IMF Completes Fifth Review With Barbados
Washington, DC: The Executive Board of the International Monetary Fund (IMF) today concluded the fifth and final reviews of the Extended Fund Facility (EFF) and the Resilience and Sustainability Facility (RSF) arrangements with Barbados. The completion of the reviews allows the authorities to draw the equivalent of SDR 14.175 million (about US$19 million) under the EFF arrangement and SDR 28.35 million (about US$39 million) under the RSF arrangement, bringing total disbursements under the EFF arrangement to SDR 85.05 million (about US$116 million) and SDR 141.75 million (about US$193 million) under the RSF arrangement. The authorities have consented to the publication of the staff report prepared for these reviews. [1]

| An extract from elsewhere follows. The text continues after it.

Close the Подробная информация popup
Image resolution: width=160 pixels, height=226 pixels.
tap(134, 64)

Economic activity in 2024 remained robust, with growth estimated at 4 percent, driven by tourism, construction, and business services. Inflation moderated to an average of 1.4 percent due to easing global commodity prices and prices of domestic goods and services. The external position strengthened further, with the current account deficit narrowing to 4.5 percent of GDP, supported by tourism receipts, declining import prices, and one-off current transfers. Gross international reserves reached US$1.6 billion at end-2024, equivalent to over 7 months of import cover, providing continued strong support to the exchange rate peg.

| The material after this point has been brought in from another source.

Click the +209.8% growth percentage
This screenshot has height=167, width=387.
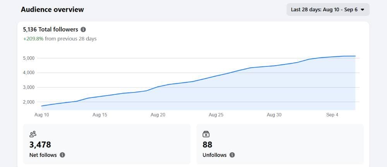(x=33, y=39)
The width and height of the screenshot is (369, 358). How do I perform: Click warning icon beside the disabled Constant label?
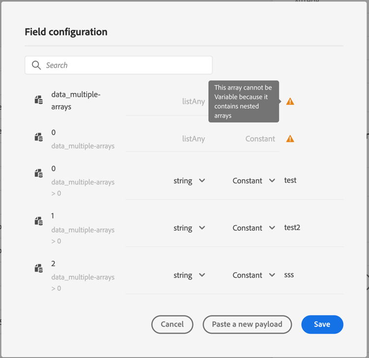pos(290,139)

The near-term outlook is stable. Growth is expected to reach 2.7 percent in 2025, supported by construction of tourism-related projects and government investment. Inflation is expected to pick up in 2025 due to the rising cost of non-fuel imports and some domestic agricultural products. Nevertheless, risks to the outlook are tilted to the downside, amidst the highly uncertain external economic environment and Barbados’ continued vulnerability to global shocks and natural disasters.

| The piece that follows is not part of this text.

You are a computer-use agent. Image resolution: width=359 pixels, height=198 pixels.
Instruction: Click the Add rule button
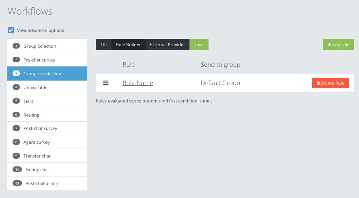coord(338,45)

Program performance has remained strong. All quantitative performance criteria and indicative targets were met. The authorities exceeded the primary fiscal surplus target for FY2024/25 and are targeting 4.4 percent of GDP for FY2025/26. Public debt has fallen below 105 percent of GDP, and the authorities remain committed to bringing it down to 60 percent of GDP by FY2035/36. The authorities met the EFF structural benchmarks for the review, including completing the assessment of human resource needs at the Barbados Customs and Excise Department, preparing a public-private partnership (PPP) framework, and developing a daily liquidity forecasting framework. Both reform measures for the RSF fifth review were also implemented. Key elements to strengthen the integration of climate concerns into public financial management have been completed, including the development of project appraisal guidelines, the deepening of fiscal risk analysis, and the preparation of the PPP framework. The Central Bank of Barbados has also included physical climate risk analysis in its bank stress testing.
Following the Executive Board discussion on Barbados, Mr. Bo Li, Deputy Managing Director and Acting Chair, issued the following statement:
“The implementation of Barbados’ homegrown Economic Recovery and Transformation program has remained strong, supported by the Extended Fund Facility (EFF) and the Resilience and Sustainability Facility (RSF) arrangements. The completion of the fifth and final reviews marks the successful conclusion of the Fund arrangements.
“While the outlook is stable, risks remain tilted to the downside, given the highly uncertain external economic environment and Barbados’ vulnerability to shocks and natural disasters. The authorities remain strongly committed to ensuring macroeconomic stability and implementing structural reforms to boost potential growth and build resilience.
“Maintaining strong fiscal surpluses will be necessary to achieve the public debt target of 60 percent of GDP by FY2035/36. The authorities’ focus on strengthening revenue mobilization and improving public financial management is appropriate. These measures will be key to preserving fiscal sustainability and creating space for public investment. Finalizing ambitious reforms of state-owned enterprises is a priority. The authorities are taking the necessary steps to mobilize external financing.
“The exchange rate peg remains a critical anchor for macroeconomic stability, supported by ample international reserves. Measures have been taken to strengthen the monetary policy framework and financial safety nets. Efforts to enhance the local payments market and infrastructure are advancing, with the goal of moving to a digital payments system in 2026.
“Reforms to improve the business environment and boost growth potential are key. Important measures include advancing the digitalization of government services and investing in skills and education. The authorities focus on boosting macroeconomic resilience to natural disasters and facilitating the transition to renewable energy is welcome.”
[1] Under the IMF’s Articles of Agreement, publication of documents that pertain to member countries is voluntary and requires member consent. The staff report will be published shortly on the www.imf.org/Barbados page.